Nein, natürlich niemals Metall auf Metall, darum hat die Backplate, also die Rückseitige Verstärkungsplatte, vier kleine
Bereiche mit aufgeklebtem Gummi. Genau die müssen auf der RÜCKSEITE vom Mainboard aufliegen. Die Anleitung
ist absolut eindeutig, wenn man sie versteht.
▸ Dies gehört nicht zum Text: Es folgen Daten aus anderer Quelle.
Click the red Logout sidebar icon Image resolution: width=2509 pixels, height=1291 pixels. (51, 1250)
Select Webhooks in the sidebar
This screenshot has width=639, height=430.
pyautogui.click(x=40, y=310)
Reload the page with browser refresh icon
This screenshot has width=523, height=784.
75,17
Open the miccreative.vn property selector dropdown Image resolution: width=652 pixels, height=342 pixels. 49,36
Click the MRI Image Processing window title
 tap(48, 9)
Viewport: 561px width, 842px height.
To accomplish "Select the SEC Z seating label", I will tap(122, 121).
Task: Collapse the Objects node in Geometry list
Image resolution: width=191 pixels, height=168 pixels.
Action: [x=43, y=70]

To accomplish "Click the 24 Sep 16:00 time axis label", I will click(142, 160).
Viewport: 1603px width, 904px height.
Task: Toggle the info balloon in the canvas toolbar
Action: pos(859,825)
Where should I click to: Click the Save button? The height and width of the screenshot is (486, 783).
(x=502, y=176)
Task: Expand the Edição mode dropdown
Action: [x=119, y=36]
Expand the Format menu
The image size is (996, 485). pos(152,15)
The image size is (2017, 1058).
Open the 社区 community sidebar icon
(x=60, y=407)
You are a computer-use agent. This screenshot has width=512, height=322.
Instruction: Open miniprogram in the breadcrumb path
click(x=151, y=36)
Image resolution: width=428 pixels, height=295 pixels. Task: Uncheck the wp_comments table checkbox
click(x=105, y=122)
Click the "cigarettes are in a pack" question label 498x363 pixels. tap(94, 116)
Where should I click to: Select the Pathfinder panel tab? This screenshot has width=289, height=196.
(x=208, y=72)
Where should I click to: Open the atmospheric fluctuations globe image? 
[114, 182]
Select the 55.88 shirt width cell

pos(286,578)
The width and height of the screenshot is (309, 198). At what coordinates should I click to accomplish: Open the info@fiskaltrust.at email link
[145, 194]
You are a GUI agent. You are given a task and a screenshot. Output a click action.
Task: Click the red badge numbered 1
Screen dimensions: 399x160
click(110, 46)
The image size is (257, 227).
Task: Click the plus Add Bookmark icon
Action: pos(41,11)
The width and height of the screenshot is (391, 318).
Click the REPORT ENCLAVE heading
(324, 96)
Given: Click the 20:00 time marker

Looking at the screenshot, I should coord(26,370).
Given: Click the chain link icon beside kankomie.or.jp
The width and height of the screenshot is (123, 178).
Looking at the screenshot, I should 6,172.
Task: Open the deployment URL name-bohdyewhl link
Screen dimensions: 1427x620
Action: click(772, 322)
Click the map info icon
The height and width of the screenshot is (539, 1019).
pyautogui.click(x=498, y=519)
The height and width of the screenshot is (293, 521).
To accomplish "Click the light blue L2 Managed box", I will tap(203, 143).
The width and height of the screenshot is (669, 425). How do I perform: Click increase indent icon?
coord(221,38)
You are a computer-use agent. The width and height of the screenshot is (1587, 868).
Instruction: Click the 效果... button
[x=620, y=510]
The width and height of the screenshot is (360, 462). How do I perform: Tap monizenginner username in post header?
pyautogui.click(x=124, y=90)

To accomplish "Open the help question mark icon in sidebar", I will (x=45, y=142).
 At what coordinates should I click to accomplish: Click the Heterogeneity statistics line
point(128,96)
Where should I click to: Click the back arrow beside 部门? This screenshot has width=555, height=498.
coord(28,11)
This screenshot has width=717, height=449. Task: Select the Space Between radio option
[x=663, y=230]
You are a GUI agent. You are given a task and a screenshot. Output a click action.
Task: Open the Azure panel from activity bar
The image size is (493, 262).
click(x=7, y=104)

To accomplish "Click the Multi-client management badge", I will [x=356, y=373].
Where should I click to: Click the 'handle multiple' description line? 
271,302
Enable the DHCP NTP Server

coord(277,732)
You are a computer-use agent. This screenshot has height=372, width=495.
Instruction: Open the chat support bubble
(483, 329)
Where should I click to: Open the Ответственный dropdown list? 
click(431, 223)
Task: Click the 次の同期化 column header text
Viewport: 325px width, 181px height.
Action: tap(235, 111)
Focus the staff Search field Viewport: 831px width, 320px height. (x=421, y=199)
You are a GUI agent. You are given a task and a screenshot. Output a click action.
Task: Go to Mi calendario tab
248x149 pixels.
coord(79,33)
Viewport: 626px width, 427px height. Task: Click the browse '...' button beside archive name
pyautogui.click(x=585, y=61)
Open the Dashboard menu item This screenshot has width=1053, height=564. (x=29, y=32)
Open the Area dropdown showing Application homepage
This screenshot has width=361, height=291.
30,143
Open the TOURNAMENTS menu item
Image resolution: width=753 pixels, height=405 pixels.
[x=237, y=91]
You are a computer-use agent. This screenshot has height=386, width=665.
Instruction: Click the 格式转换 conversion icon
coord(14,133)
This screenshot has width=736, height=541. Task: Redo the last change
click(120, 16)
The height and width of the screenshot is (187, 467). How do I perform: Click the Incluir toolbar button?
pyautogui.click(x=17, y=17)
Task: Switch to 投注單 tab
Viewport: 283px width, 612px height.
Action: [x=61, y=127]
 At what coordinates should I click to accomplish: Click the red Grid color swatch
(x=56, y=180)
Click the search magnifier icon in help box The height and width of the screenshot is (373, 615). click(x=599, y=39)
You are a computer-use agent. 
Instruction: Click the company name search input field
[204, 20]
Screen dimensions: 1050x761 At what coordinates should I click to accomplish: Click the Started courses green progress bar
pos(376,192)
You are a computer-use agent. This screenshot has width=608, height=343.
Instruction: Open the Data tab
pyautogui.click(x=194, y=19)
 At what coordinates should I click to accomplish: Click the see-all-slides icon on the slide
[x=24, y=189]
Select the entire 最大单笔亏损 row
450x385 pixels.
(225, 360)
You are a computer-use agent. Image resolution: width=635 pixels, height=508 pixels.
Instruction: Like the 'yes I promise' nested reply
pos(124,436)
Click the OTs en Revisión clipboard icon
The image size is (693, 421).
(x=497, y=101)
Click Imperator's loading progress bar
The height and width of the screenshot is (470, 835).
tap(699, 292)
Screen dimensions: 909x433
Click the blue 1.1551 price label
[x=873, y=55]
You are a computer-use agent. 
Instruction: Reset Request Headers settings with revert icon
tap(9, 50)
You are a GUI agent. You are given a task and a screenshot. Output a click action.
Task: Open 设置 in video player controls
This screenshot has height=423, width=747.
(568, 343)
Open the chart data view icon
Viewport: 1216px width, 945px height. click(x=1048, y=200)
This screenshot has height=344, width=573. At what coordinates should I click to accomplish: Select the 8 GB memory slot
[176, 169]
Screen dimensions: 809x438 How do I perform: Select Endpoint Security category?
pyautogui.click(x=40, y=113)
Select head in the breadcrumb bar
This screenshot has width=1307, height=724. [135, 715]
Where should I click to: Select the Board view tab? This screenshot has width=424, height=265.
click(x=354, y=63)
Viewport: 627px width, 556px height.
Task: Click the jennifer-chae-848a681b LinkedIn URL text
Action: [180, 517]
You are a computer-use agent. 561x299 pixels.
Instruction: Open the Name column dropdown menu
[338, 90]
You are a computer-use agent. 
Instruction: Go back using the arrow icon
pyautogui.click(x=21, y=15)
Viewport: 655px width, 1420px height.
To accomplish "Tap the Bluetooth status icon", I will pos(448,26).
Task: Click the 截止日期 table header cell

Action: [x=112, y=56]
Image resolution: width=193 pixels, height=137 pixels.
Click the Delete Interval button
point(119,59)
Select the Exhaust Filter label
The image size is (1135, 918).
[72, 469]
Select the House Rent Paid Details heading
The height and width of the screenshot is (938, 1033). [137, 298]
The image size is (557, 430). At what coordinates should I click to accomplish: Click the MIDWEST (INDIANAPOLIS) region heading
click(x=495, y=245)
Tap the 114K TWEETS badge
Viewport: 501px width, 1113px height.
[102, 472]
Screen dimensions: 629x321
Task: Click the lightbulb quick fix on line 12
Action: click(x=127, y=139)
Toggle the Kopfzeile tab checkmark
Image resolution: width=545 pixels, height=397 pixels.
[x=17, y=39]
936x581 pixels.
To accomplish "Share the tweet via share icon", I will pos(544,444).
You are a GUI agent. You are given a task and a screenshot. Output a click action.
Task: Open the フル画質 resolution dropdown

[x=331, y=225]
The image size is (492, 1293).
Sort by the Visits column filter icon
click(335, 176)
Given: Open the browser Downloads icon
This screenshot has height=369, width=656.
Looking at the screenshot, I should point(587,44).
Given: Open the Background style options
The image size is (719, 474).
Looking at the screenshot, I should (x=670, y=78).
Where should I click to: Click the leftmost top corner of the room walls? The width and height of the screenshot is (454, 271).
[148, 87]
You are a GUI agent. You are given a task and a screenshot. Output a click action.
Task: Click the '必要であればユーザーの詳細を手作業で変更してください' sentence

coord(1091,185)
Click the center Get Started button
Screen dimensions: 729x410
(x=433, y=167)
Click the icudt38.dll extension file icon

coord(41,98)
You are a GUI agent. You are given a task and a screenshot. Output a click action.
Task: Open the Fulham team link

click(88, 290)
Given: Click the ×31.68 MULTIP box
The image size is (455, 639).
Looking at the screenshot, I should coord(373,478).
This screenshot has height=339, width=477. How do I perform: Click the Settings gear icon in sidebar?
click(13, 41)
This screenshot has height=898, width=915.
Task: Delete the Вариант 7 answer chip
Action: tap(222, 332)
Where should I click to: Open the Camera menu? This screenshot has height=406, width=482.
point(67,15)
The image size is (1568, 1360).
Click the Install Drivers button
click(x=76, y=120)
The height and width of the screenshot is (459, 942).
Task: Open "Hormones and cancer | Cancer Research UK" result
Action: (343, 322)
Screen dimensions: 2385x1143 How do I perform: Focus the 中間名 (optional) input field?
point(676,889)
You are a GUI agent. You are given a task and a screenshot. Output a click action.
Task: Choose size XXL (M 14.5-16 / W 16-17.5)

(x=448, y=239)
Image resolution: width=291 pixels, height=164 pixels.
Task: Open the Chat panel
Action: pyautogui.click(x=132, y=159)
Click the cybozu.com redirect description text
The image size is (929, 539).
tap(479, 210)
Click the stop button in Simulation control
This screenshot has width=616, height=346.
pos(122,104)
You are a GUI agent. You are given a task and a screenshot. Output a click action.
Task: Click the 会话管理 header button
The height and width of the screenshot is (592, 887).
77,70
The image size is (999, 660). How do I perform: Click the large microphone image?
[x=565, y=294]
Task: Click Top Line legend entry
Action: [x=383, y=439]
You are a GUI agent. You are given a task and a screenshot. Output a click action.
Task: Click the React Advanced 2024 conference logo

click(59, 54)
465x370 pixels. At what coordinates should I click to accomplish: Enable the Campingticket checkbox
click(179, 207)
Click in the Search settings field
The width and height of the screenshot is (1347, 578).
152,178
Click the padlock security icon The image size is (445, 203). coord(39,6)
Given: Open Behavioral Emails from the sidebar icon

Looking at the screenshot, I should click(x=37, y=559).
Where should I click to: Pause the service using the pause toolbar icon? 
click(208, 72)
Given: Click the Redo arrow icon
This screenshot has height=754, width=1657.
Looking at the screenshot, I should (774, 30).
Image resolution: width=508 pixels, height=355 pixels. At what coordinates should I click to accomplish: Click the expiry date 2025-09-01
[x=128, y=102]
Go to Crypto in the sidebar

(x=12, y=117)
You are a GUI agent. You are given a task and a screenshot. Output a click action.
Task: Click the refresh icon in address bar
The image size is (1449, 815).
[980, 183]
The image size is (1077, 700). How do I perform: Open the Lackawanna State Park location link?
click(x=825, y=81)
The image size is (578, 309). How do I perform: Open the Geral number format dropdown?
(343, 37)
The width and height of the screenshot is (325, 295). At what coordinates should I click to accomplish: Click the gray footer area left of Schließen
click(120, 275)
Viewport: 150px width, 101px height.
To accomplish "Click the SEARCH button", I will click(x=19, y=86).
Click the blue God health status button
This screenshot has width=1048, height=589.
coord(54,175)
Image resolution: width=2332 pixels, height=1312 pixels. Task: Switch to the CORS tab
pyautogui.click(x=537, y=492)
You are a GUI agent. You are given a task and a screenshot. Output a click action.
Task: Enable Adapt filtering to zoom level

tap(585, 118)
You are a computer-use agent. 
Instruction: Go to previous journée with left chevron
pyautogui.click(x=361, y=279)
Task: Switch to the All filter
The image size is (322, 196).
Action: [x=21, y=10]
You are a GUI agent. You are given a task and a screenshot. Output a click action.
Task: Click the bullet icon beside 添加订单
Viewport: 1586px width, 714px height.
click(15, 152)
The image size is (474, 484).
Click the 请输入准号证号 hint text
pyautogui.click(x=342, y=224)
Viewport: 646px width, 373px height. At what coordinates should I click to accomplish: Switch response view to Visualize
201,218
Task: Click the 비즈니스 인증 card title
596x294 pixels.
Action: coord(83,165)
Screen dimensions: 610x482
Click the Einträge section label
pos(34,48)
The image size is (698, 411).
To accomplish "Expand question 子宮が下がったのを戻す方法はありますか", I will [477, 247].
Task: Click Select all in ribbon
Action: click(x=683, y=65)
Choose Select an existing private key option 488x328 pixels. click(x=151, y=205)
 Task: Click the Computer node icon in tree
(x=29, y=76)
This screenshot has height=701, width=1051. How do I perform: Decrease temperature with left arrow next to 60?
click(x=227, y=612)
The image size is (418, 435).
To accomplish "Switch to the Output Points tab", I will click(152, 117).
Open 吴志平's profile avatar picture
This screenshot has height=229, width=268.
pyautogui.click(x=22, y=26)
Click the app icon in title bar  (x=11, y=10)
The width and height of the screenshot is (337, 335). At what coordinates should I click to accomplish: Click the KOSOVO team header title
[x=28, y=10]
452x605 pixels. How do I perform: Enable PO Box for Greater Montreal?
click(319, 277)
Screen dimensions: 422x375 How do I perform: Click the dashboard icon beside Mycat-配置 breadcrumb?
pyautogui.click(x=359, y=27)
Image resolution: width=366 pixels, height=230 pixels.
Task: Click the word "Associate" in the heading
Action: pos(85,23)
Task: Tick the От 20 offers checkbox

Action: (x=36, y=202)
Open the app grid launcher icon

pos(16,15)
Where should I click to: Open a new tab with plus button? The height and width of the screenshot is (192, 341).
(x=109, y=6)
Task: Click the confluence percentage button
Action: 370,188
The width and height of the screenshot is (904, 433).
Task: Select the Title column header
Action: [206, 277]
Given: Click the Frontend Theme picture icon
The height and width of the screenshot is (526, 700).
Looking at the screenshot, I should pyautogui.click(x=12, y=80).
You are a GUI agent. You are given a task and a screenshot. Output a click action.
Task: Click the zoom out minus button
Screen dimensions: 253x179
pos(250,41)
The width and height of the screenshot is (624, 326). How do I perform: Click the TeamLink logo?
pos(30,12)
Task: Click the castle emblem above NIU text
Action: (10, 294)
Wenn man sie nicht versteht, lohnt es sich, andere zu fragen. 

Metall auf Metall ist natürlich von CPU zum Kühlerboden notwendig.  Da muss die Schutzfolie ab. 




			Dieser Inhalt steht nur eingeloggten Mitgliedern zur Verfügung.
        



Schau es Dir hier genau an: https://www.youtube.com/watch?v=WQZh4AEPXV4


----------



## the.hai (25. Dezember 2015)

*AW: Alpenföhn Brocken Eco Einbau*



Hagelzuckererbse schrieb:


> Aber die backplate liegt jetzt einfach auf dem maiboard, Metall auf Metall? Ist das nicht gefährlich?



es liegt doch aber nirgendwo auf pins oder änhnlichem auf. die backplate des kühlers sitzt auf der backplate der cpu....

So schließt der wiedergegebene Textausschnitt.